#### Extrait du texte:
>>>>
Sur les critères de la faillite personnelle

Cass. com., 11 avril 2018, n°16-29.103

La faillite personnelle du débiteur, placé en liquidation judiciaire, peut être retenue sur le fondement du détournement d’actifs dépendant de la liquidation judiciaire au regard des conclusions du rapport de l’expert lorsque les actifs dissimulés ou soustraits n’ont pu être inventoriés.

Ce qu’il faut retenir : La faillite personnelle du débiteur, placé en liquidation judiciaire, peut être retenue sur le fondement du détournement d’actifs dépendant de la liquidation judiciaire au regard des conclusions du rapport de l’expert lorsque les actifs dissimulés ou soustraits n’ont pu être inventoriés. L’adoption d’un plan de redressement n’est pas par elle-même exclusive de la possibilité d’une poursuite abusive d’une exploitation déficitaire.
<<<<
#### Consigne:
Dans l'extrait ci-dessus sur la faillite personnelle, reprenez sous forme de liste le paragraphe qui commence par « Ce qu’il faut retenir » en gardant ses faits principaux.

Relevés de localisation des mots et des éléments
>>>>
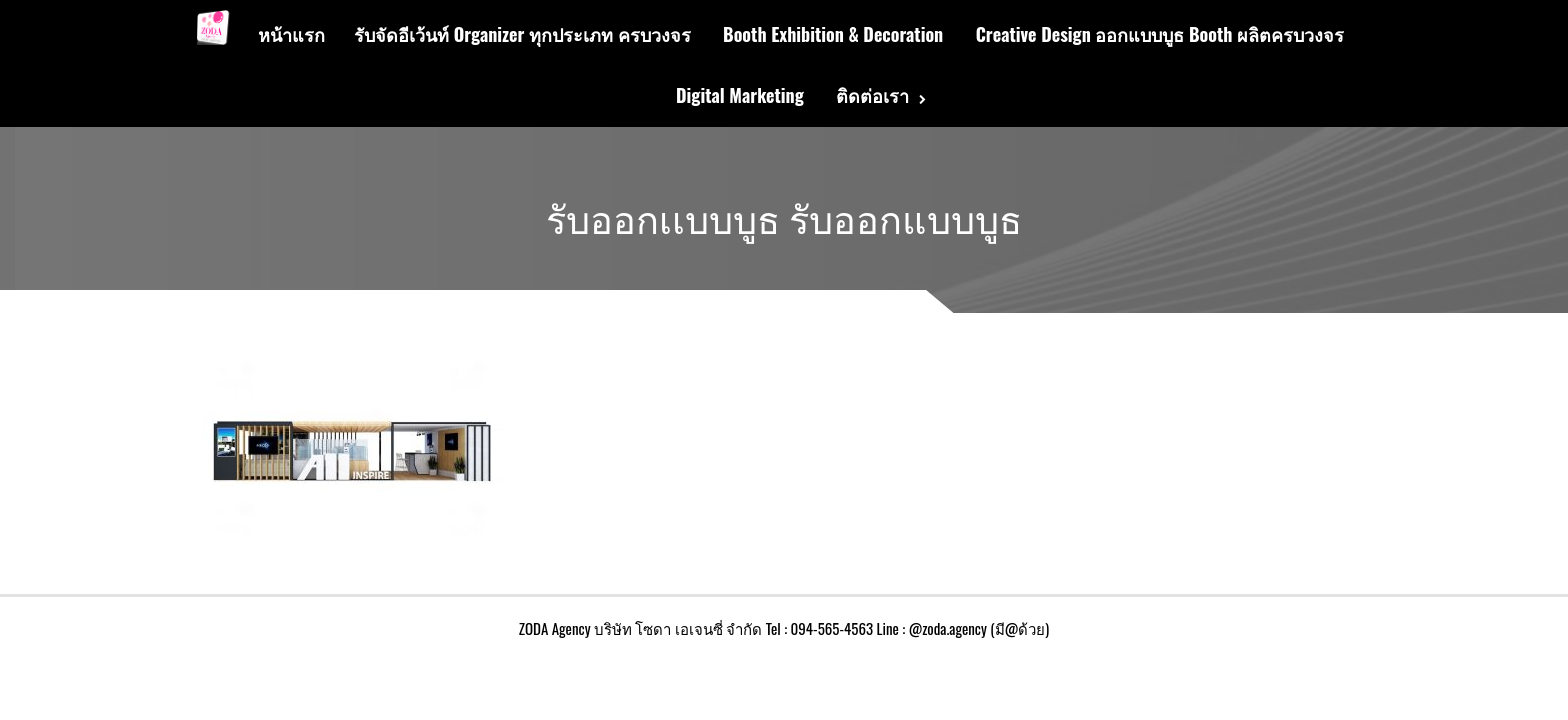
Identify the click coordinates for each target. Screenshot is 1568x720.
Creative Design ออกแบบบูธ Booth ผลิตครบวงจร (1160, 34)
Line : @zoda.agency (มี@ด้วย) (963, 628)
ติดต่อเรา (881, 95)
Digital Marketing (740, 95)
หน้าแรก (291, 34)
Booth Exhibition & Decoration (833, 34)
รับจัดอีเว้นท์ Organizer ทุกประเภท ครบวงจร (522, 34)
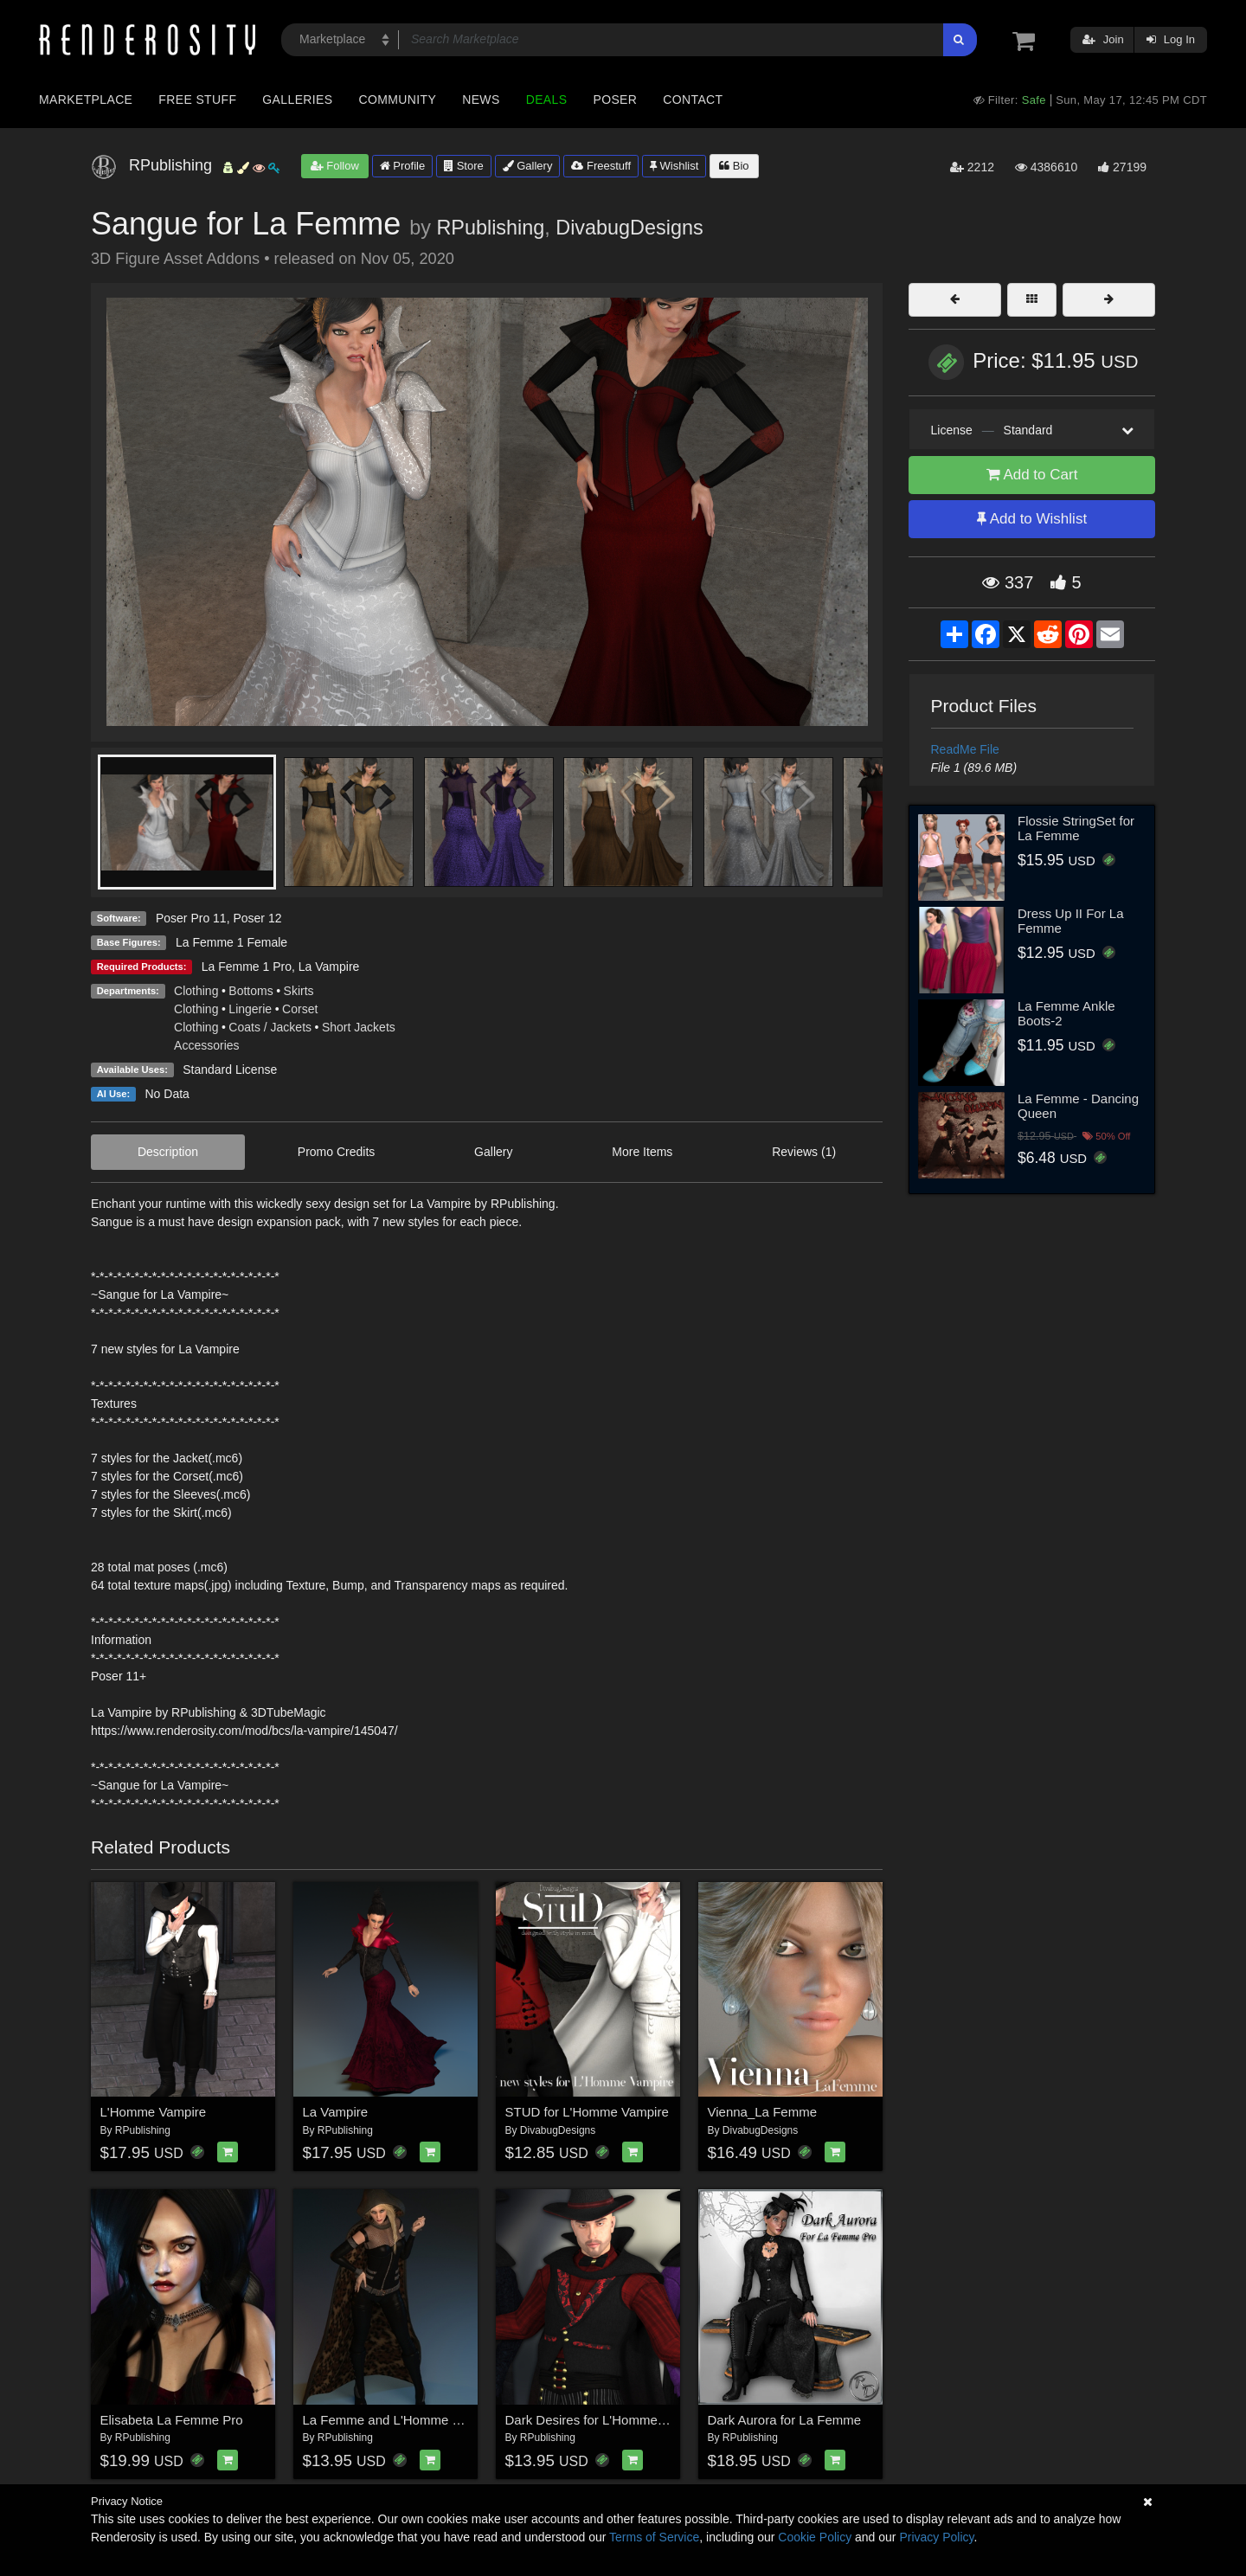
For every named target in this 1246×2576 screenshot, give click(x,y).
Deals (547, 99)
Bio (733, 165)
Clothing (196, 991)
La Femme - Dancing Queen (1078, 1106)
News (480, 99)
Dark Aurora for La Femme (785, 2419)
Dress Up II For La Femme (1071, 920)
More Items (642, 1152)
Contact (693, 99)
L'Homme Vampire (153, 2111)
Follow (335, 165)
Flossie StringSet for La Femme (1076, 828)
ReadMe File (965, 749)
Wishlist (674, 165)
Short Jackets (358, 1027)
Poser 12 (257, 918)
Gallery (528, 165)
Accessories (206, 1045)
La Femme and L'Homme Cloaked (401, 2419)
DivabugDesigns (629, 227)
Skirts (299, 991)
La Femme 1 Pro (247, 966)
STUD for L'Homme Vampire (587, 2111)
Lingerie (250, 1009)
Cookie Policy (814, 2537)
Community (398, 99)
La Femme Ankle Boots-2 (1066, 1013)
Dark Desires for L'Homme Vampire (607, 2419)
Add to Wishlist (1032, 519)
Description (168, 1152)
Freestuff (601, 165)
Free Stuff (197, 99)
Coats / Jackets (270, 1027)
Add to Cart (1032, 474)
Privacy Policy (936, 2537)
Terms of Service (654, 2537)
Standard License (230, 1069)
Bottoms (250, 991)
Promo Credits (336, 1152)
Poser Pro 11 (191, 918)
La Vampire (329, 966)
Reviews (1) (804, 1152)
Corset (300, 1009)
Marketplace (85, 99)
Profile (402, 165)
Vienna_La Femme (762, 2111)
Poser (615, 99)
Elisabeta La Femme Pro (171, 2419)
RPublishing (490, 227)
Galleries (297, 99)
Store (464, 165)
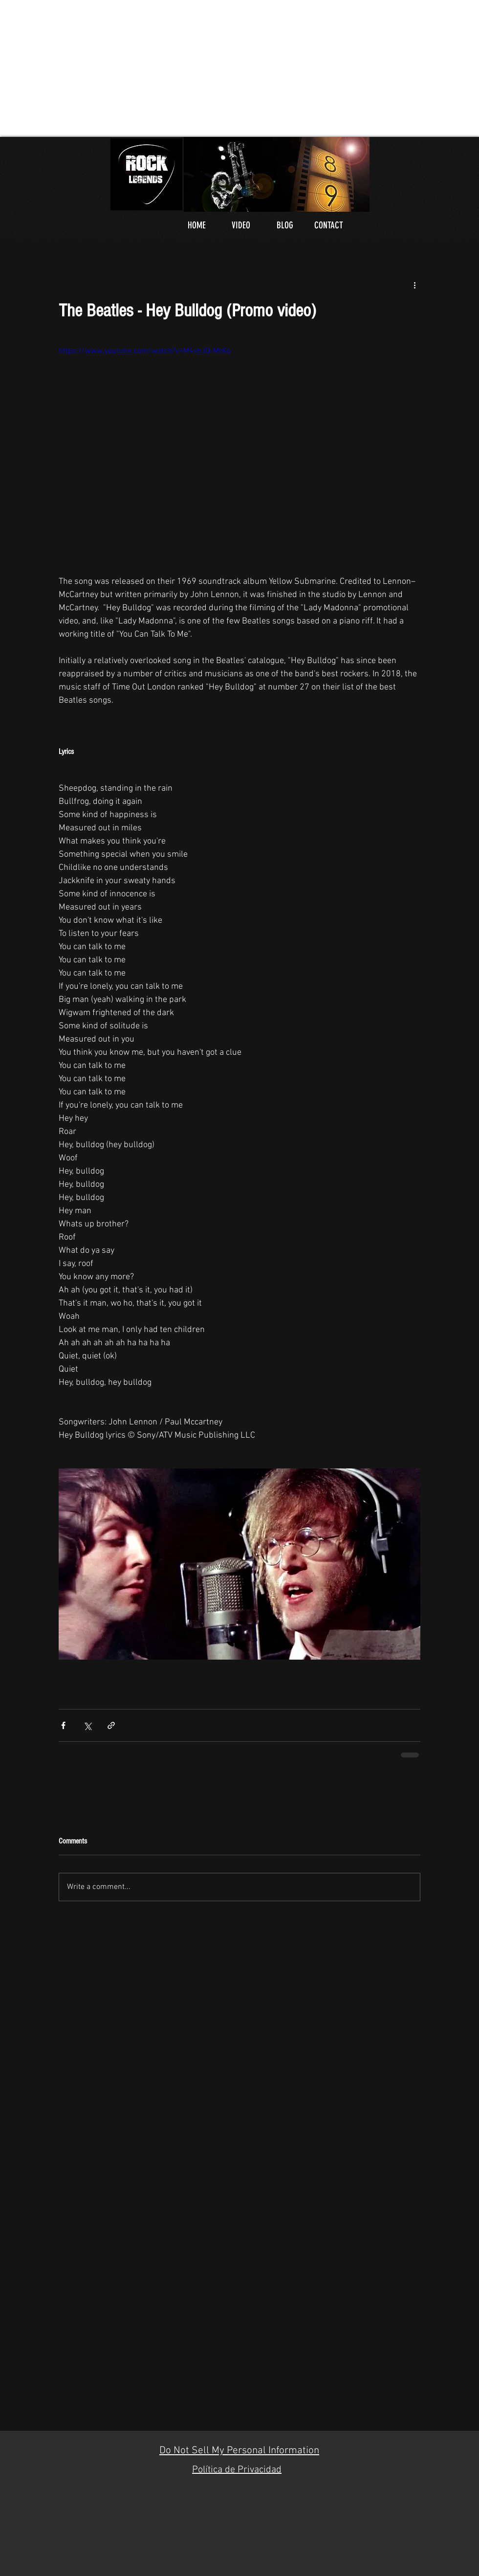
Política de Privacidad (237, 2470)
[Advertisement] (207, 68)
<<<<
#### Corrigé:
- Un débiteur placé en liquidation judiciaire peut être frappé de faillite personnelle pour détournement d’actifs dépendant de la liquidation judiciaire.
- Ce fondement peut être retenu au vu des conclusions du rapport de l’expert lorsque les actifs dissimulés ou soustraits n’ont pas pu être inventoriés.
- L’adoption d’un plan de redressement n’exclut pas à elle seule la possibilité d’une poursuite abusive d’une exploitation déficitaire.